Tra le caratteristiche della tv mobile, ci sarà la fruizione di film cinematografici. La visibilità della fiction su cellulare è argomento dibattuto da star e filosofi ("è troppo piccolo lo schermo, il cinema va sul grande", oppure "il cinema è un fatto sociale, non ha senso fruirne individualmente", sono le massime più diffuse). Ma, a giudicare dalla gamma di possibili imprevisti tecnici, questo incidente filosofico potrebbe slittare alquanto, o rivelarsi ulteriormente problematico...

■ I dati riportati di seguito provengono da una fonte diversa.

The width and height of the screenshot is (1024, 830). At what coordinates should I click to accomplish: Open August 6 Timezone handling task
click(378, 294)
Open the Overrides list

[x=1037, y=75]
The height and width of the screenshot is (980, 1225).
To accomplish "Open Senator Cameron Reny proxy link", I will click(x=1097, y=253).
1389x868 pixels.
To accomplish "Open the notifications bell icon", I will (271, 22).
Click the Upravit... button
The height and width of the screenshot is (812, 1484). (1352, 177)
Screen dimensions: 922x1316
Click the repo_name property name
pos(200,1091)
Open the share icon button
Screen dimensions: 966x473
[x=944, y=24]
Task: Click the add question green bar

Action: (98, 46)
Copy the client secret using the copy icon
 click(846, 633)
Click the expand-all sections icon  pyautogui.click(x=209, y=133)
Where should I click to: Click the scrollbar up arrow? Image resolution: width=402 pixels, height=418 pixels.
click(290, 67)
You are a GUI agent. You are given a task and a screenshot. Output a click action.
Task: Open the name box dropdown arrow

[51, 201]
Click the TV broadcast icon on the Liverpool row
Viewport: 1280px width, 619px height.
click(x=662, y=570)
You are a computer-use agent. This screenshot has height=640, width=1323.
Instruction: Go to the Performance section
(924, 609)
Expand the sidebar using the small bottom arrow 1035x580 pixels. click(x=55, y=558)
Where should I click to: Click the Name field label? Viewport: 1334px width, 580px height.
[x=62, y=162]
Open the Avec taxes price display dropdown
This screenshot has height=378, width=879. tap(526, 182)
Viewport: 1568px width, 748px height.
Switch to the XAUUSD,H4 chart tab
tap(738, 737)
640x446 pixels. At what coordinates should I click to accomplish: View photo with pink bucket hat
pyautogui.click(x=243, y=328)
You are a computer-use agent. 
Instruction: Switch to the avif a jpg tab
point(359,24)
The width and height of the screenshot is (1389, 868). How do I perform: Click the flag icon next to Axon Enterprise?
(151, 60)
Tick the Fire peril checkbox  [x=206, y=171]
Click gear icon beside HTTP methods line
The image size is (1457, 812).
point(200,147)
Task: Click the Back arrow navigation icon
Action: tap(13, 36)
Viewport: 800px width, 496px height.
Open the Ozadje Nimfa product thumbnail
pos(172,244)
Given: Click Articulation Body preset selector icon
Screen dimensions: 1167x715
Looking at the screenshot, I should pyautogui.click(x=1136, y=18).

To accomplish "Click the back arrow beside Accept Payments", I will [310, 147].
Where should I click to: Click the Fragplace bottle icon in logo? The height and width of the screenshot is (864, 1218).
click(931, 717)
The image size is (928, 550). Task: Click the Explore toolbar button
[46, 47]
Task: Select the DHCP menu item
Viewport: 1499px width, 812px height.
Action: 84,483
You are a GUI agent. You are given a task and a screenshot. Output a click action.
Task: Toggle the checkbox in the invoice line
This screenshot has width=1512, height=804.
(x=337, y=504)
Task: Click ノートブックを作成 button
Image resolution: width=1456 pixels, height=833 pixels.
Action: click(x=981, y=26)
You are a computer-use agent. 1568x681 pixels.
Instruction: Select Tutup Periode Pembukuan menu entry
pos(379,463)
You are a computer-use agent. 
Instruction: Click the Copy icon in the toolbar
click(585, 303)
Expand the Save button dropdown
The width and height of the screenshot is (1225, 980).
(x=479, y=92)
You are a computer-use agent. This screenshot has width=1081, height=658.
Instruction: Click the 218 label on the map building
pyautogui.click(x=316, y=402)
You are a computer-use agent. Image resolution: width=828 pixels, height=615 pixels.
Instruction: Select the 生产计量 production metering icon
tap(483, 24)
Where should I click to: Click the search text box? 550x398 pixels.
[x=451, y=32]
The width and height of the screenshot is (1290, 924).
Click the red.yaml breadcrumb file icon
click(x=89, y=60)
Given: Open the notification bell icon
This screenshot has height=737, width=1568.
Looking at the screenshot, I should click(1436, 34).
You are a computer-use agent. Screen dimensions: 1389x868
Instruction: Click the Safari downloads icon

Ad esempio, la batteria potrebbe finire dopo pochi minuti di fiction: Una batteria carica assicura circa tre ore di Tv ininterrotte. Possono sembrare tante (due film interi!), ma non dobbiamo dimenticare che con il cellulare un utente ci vuole anche telefonare. Vedere una partita di calcio dimezzerebbe quindi la durata di una batteria che era perfettamente carica. Sarebbe bene rendere il Dvb-h dispendioso, per la batteria, quanto una telefonata e quindi portare almeno a sei ore la durata. I produttori ci stanno lavorando... Insomma, un tempo le interruzioni erano provocate dalla pubblicità. Adesso ci si mette di mezzo anche la durata delle batterie...
Inoltre, non c'è da dimenticare che: Un cellulare Dvb-h, senza sovvenzioni, costerà circa 400 euro. Tre li venderà a un prezzo variabile dai 99 ai 499 euro, a seconda dell'offerta scelta dall'utente. Non si sa di più, ma è abbastanza facile da intuire che quanto meno costerà il cellulare quanto più onerosi saranno i vincoli chiesti dall'operatore all'utente (da http://www.mytech.it/cellulari/articolo/idA028001065499.art).
A tal proposito vorremmo puntualizzare: perchè questa rivoluzione tecnologica avviene in Italia, e non all'estero, in nazioni maggiormente sviluppate? E che ruolo hanno queste sovvenzioni, nella dinamica dell'operazione Tv Digitale Mobile? Domande alle quali non sappiamo rispondere.
Ma è evidente che, per una serie di ragioni, il dvdb-h non deve necessariamente funzionare. Almeno per ora.
Consigliamo a tutti gli autori di partecipare al concorso Tregisti, e di girare uno splendido film, magari in HD o in pellicola (il budget lo permette), per conventirlo poi in...Mpeg4!. Oppure di partecipare, vincere e...scappare con i soldi qui.